Issue
Can a UK resident company satisfy the 80% voting power requirement contained in Article 10(3) of Schedule 1 to the International Agreements Act 1953 (Agreements Act), if it is the beneficial owner of the shares in an Australian resident company through a trust?
Decision
Yes. A UK resident company satisfies the 80% voting power requirement contained in Article 10(3) of Schedule 1 to the Agreements Act if it is the beneficial owner of the shares in an Australian resident company through a trust.
Facts
A UK resident company is the beneficial owner of all the shares in an Australian resident company through a trust.
The Australian company is to be liquidated. It will then distribute unfranked dividends, in respect of which the UK company is beneficially entitled, to the trustee of the trust. The trustee of the trust will then distribute the unfranked dividends to the UK company.
Reasons for Decision
Schedule 1 to the Agreements Act contains the double tax agreement between Australia and the United Kingdom of Great Britain and Northern Ireland (the 2003 UK Convention) and 2003 United Kingdom Notes. The 2003 UK Convention operates to avoid the double taxation of income received by Australian and UK residents.
Article 10(3) of the 2003 UK Convention provides that dividends shall not be taxed in Australia where, amongst other things, the beneficial owner of the dividends is a UK resident company that has owned shares representing 80 per cent or more of the voting power of the company paying the dividends, for a 12 month period ending on the date the dividend is declared. At issue is whether the requirement that the UK company must have 'owned shares' has been satisfied given that a trustee, rather than the UK company, has legal ownership of the shares.
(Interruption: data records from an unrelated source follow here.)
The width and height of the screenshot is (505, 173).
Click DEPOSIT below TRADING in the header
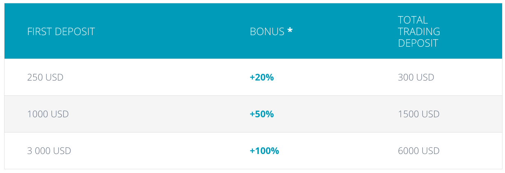418,43
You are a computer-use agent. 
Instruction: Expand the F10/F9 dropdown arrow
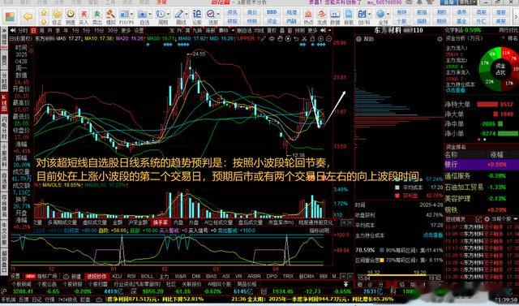131,15
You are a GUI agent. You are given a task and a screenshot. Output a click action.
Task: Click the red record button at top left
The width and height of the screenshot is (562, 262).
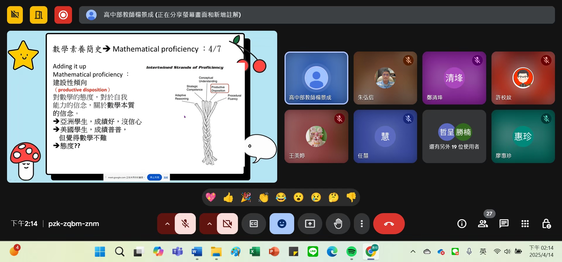coord(63,15)
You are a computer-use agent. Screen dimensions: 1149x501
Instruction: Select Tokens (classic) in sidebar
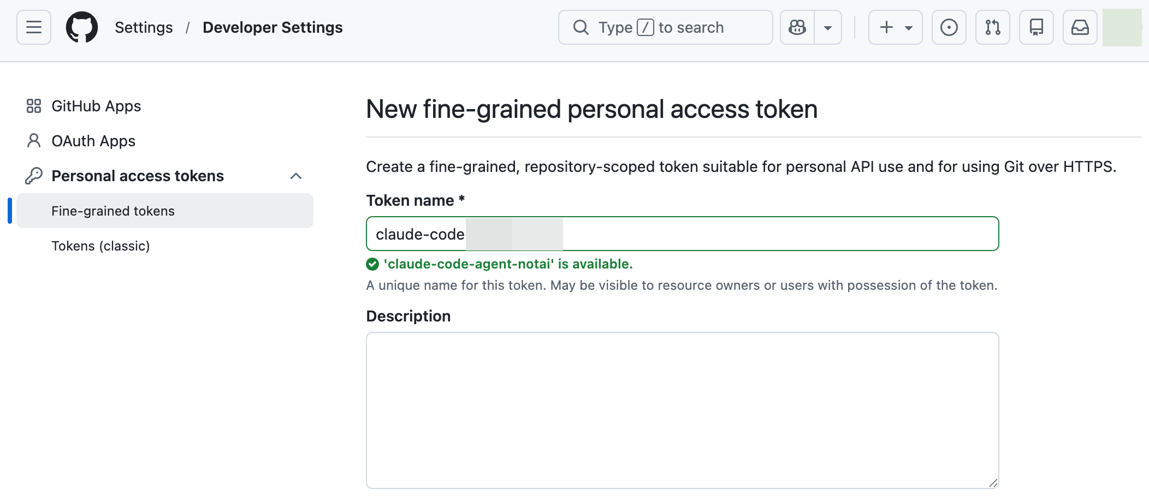point(100,246)
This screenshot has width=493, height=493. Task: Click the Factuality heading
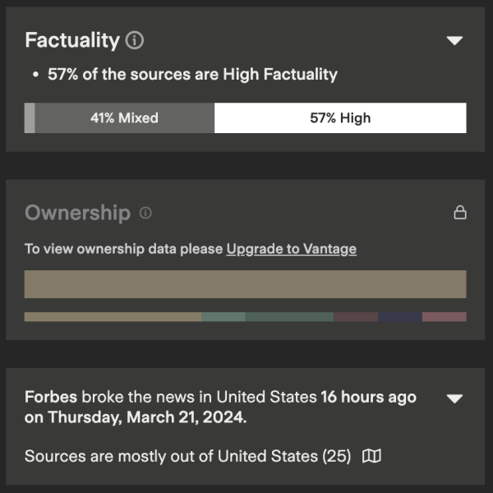pyautogui.click(x=72, y=40)
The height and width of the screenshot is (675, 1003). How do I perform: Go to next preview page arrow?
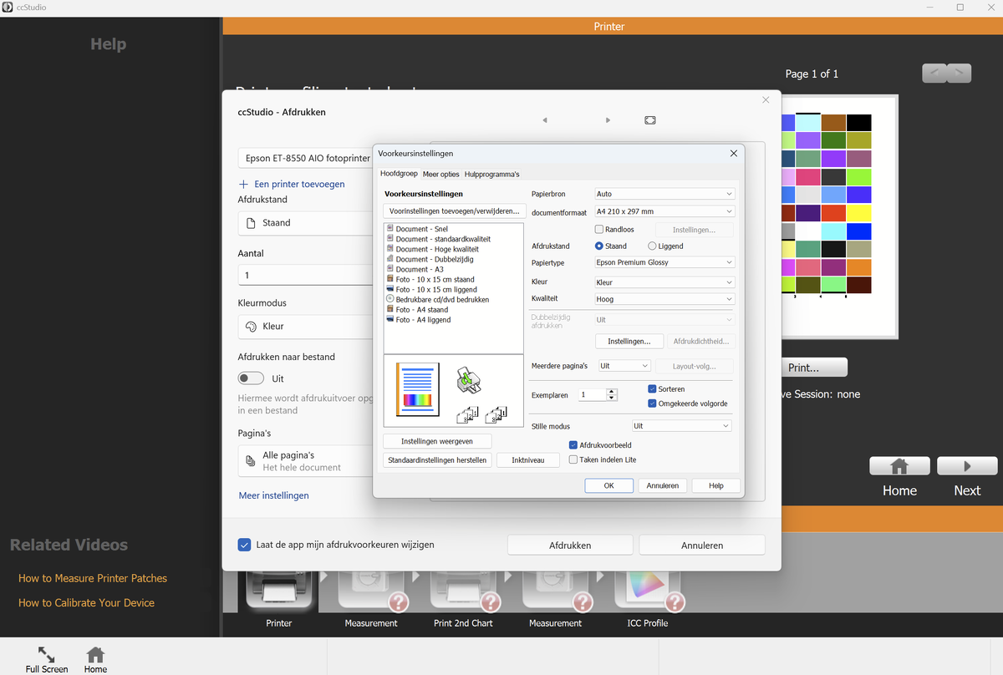pos(608,120)
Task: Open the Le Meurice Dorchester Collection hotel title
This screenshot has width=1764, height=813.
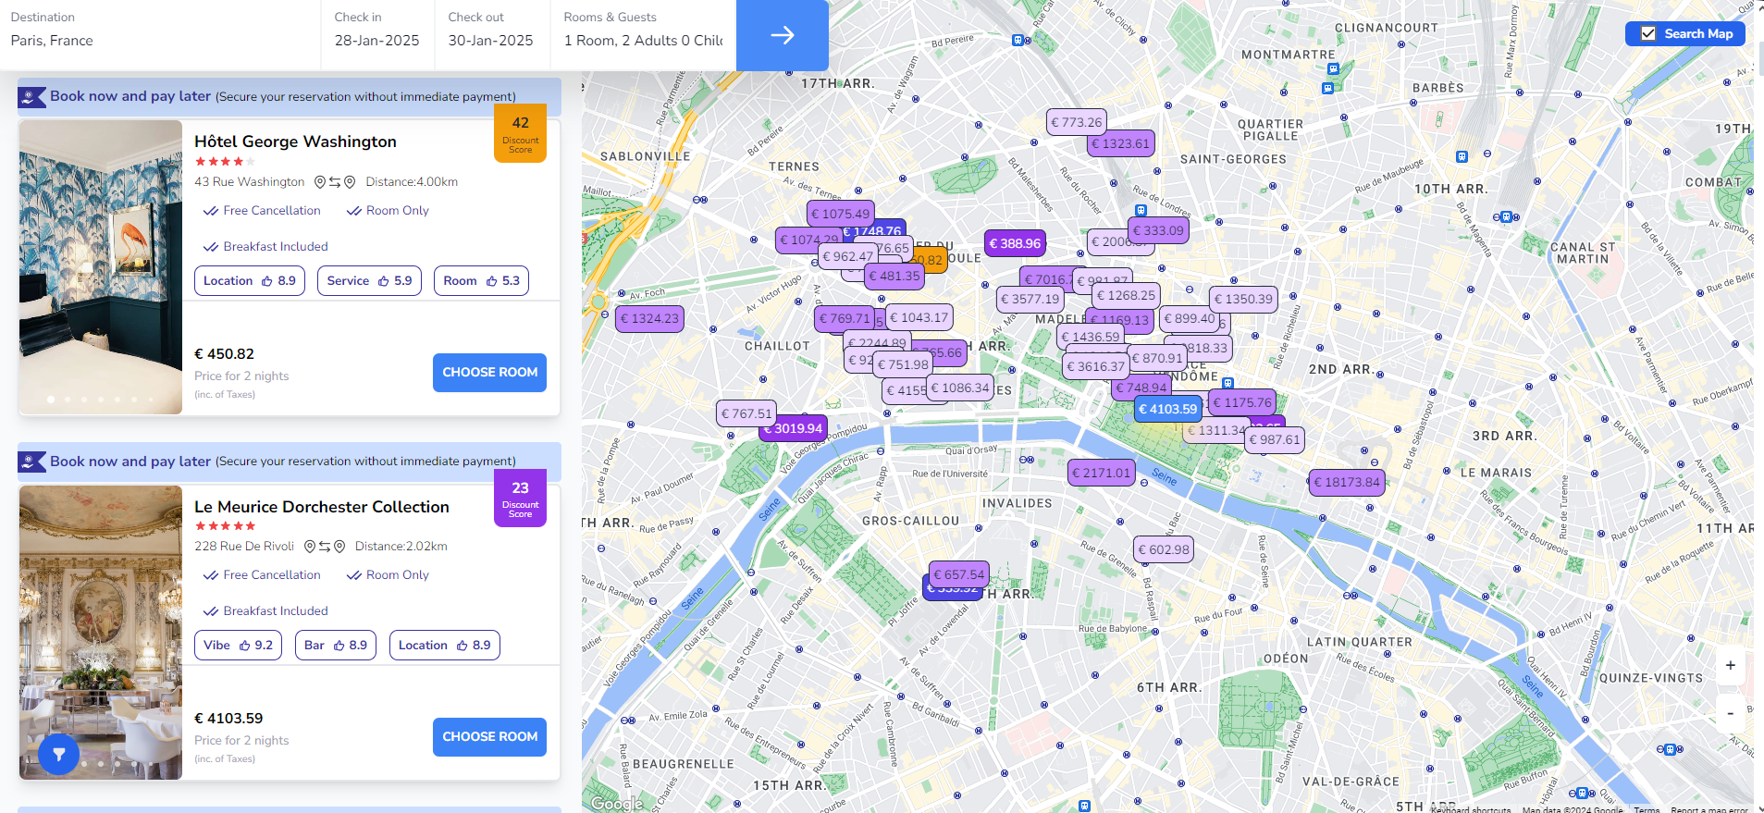Action: coord(321,507)
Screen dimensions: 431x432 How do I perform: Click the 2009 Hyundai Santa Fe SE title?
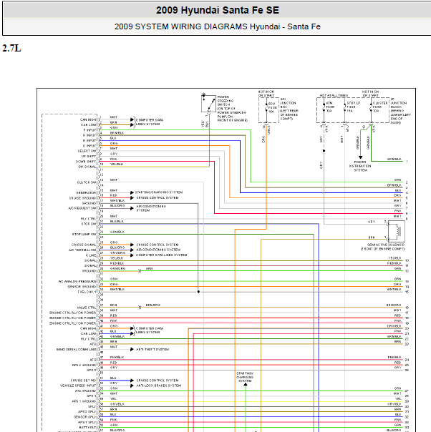(215, 11)
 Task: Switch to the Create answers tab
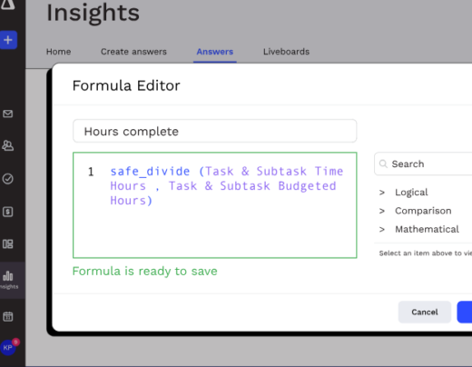(x=133, y=52)

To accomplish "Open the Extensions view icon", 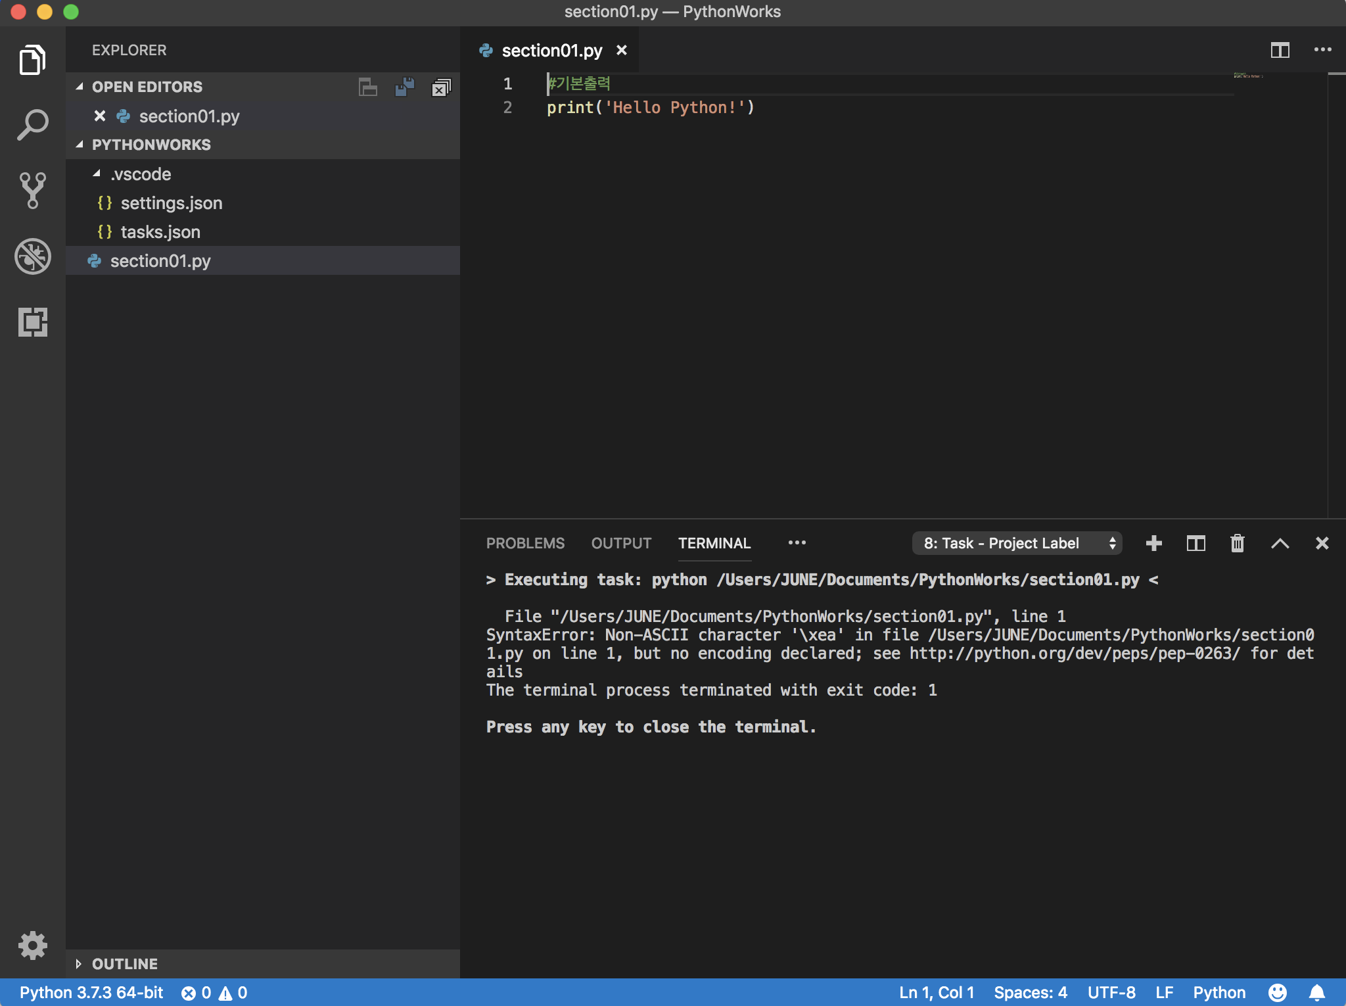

The UK company's beneficial ownership through a trust, of shares representing 80% or more of the voting power of the company paying the dividends, falls within the meaning of the term 'owned shares' in Article 10(3) of the 2003 UK Convention because, when reading the term 'owned' in conjunction with the previous reference to beneficial ownership in Article 10(3), the term 'owned' in this context refers to beneficial ownership where the beneficial owner of the shares differs from the legal one.
By contrast, Article 10(2) of the 2003 UK Convention provides for a reduction in the rate of withholding tax where the beneficial owner of the dividends is a company which holds directly at least 10% of the voting power in the company paying the dividends. Here, the beneficial owner must hold the requisite percentage of the voting power in the company paying the dividends 'directly'. The use of the words 'holds directly' in Article 10(2)(a) is supportive of the above interpretation of the term 'owned shares' in that, had 'legal' ownership of shares been a requirement of Article 10(3) of the 2003 UK Convention, the Article could have specified this.
Therefore, given the context of the use of the term and the absence of an express requirement for the voting power to be held 'directly', beneficial ownership of shares in the paying company are 'shares owned' for the purposes of Article 10(3) of the 2003 UK Convention.